In April 1900, she was invited back to Japan to help establish the Joshi Eigaku Juku (Women's English Preparatory School), which was the forerunner of Tsuda College, staying until April 1902. During most of the period, she assisted Tsuda Umeko, refusing compensation except for her housing.

Bacon remained single all her life. She adopted two Japanese girls as her daughters, Umeko's niece Watanabe Mitsu, and Hitotsuyanagi Makiko. The latter married William Merrell Vories in 1919.

Based on her experiences in Japan, Bacon published three books and many essays, eventually becoming known as a specialist on Japanese culture and women. Her last teaching position was at Miss Capen's School for Girls at Northampton, Massachusetts from 1908 to 1910.

==Death==
Alice died in her hometown of New Haven, Connecticut on 1 May 1918 at the age of 60. She was buried at the Grove Street Cemetery.

==Works==
- The Work of the Tuskegee Normal School 1887
- Japanese Girls and Women (Boston: Houghton, Mifflin and Company, 1891) download on Project Gutenberg
- A Japanese Interior (Boston, Houghton, Mifflin and Company, 1893)
- The Negro and the Atlantic exposition. 1896
- "In the Land of the Gods Some Stories of Japan" (1905)

==Footnote==
1.Originally there were five girls sent but two became ill and returned to Japan the other three Yamakawa Sutematsu, Tsuda Ume, and Nagai Shigeko. Ms. Tsuda was placed with the Charles Lanman family and Ms. Nagai was placed in the John Stevens Cabot Abbott household. "Three Japanese Girls." The Heathen Woman's Friend. pp. 286-87.
★ ★ ★ ★
Instructions:
1 > Please answer these questions about the Alice Bacon passage:
(a) In which cemetery was Bacon buried?
(b) Whom did Hitotsuyanagi Makiko marry in 1919?
(c) Where was Bacon's last teaching position?
2 > Copy the Alice Bacon passage from "- The Negro" to "Friend. pp. 286-87.", inclusive, swapping "household" for "home".

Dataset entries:
★ ★ ★ ★
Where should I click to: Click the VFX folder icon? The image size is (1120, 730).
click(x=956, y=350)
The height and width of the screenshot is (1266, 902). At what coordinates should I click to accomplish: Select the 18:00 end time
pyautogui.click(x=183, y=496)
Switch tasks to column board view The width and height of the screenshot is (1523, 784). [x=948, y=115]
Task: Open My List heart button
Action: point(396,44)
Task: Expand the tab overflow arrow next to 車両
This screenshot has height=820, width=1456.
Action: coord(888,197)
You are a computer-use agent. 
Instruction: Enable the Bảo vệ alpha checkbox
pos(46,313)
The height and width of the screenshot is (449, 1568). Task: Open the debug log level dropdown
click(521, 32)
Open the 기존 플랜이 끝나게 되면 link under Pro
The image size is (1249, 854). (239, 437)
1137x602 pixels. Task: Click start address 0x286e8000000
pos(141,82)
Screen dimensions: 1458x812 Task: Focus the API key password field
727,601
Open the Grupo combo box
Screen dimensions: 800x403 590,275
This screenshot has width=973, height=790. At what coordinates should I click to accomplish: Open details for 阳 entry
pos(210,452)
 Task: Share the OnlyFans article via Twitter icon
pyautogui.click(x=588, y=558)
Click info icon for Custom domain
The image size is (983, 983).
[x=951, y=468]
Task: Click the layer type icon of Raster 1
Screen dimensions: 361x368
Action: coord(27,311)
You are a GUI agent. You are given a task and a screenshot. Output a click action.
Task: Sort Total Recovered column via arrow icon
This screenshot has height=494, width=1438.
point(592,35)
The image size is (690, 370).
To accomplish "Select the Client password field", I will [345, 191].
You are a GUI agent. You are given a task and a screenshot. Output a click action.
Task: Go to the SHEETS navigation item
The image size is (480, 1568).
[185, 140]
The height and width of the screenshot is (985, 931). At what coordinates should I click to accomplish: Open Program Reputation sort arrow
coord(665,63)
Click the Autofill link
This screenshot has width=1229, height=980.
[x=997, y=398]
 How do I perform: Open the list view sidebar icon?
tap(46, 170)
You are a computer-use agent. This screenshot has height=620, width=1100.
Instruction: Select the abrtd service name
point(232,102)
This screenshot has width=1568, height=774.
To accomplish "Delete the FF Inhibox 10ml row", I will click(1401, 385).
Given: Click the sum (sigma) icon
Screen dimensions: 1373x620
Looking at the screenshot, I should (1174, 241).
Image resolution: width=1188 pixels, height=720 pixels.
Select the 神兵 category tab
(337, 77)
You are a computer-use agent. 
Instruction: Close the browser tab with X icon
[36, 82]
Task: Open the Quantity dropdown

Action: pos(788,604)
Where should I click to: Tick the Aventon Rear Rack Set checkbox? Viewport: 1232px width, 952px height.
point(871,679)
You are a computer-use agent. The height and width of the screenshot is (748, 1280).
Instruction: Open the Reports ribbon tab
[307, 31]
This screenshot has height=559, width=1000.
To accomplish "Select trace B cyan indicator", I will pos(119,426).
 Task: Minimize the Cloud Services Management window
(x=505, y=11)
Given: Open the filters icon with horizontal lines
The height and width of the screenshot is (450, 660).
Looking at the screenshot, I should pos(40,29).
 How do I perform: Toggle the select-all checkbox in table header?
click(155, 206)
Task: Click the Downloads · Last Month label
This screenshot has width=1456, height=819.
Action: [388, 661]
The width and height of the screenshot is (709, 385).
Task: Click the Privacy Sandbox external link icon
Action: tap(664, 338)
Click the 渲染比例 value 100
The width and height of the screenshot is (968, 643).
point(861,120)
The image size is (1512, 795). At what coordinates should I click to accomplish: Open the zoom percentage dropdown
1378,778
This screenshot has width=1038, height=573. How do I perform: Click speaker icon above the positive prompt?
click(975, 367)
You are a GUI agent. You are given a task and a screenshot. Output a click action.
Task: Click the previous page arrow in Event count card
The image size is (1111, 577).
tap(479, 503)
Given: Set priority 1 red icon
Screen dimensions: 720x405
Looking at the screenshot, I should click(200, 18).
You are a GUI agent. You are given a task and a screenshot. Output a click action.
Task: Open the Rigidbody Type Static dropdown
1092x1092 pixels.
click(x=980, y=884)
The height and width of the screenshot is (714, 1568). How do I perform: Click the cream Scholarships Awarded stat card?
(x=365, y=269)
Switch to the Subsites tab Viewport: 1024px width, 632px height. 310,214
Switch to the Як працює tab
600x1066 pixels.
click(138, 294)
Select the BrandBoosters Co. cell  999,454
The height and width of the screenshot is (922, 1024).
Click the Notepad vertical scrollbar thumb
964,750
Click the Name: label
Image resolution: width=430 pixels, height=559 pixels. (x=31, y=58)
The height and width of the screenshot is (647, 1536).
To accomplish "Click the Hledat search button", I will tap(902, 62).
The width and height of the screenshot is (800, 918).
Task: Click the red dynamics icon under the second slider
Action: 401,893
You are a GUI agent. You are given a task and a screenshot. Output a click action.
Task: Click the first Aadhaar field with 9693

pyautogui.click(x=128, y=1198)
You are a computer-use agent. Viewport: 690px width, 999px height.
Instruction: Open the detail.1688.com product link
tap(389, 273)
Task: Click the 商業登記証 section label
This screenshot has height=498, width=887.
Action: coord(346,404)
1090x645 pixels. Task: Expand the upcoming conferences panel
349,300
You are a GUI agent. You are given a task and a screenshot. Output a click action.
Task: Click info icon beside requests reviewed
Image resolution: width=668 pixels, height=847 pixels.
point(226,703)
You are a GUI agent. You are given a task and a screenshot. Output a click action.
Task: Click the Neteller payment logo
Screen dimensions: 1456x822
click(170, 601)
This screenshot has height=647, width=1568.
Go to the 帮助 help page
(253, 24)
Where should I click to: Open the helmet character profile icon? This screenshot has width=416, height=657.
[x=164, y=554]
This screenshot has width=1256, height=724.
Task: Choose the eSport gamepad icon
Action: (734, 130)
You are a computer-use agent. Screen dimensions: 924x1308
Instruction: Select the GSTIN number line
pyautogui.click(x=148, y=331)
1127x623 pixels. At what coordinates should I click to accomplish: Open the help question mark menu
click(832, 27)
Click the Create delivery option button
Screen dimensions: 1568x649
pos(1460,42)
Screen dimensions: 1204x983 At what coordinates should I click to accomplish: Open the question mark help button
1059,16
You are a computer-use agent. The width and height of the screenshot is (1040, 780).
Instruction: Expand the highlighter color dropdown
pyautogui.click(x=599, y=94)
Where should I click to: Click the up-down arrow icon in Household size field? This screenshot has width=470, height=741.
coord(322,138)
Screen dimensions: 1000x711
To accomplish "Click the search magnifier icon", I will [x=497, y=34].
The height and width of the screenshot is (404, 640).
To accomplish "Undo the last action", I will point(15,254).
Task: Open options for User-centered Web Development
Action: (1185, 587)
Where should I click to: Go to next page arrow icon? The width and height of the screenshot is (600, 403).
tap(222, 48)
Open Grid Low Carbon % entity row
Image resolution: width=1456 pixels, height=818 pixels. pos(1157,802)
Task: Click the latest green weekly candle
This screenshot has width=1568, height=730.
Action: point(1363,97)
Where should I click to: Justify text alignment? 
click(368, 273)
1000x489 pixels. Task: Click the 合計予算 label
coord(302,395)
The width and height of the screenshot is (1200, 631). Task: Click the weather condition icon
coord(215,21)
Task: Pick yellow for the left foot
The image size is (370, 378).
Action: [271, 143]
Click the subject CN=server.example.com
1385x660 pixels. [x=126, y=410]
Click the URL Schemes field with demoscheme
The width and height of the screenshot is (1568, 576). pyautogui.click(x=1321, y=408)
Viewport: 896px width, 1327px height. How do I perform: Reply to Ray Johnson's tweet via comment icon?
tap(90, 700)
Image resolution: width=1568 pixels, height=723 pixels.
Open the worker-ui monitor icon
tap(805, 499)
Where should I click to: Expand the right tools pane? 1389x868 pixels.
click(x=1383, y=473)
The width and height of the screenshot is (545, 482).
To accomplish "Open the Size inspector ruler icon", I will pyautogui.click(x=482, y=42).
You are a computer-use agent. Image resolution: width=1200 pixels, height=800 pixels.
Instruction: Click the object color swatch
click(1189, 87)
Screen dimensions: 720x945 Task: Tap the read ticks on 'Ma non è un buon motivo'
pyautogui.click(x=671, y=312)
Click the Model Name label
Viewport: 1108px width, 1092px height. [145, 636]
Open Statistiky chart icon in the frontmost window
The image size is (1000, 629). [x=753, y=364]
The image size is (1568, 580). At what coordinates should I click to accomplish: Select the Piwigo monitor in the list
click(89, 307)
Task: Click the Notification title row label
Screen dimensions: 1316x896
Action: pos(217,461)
★ ★ ★ ★
Task responses:
1 >
(a) The Grove Street Cemetery.
(b) William Merrell Vories.
(c) Miss Capen's School for Girls at Northampton, Massachusetts.

2 >
- The Negro and the Atlantic exposition. 1896
- "In the Land of the Gods Some Stories of Japan" (1905)

==Footnote==
1.Originally there were five girls sent but two became ill and returned to Japan the other three Yamakawa Sutematsu, Tsuda Ume, and Nagai Shigeko. Ms. Tsuda was placed with the Charles Lanman family and Ms. Nagai was placed in the John Stevens Cabot Abbott home. "Three Japanese Girls." The Heathen Woman's Friend. pp. 286-87.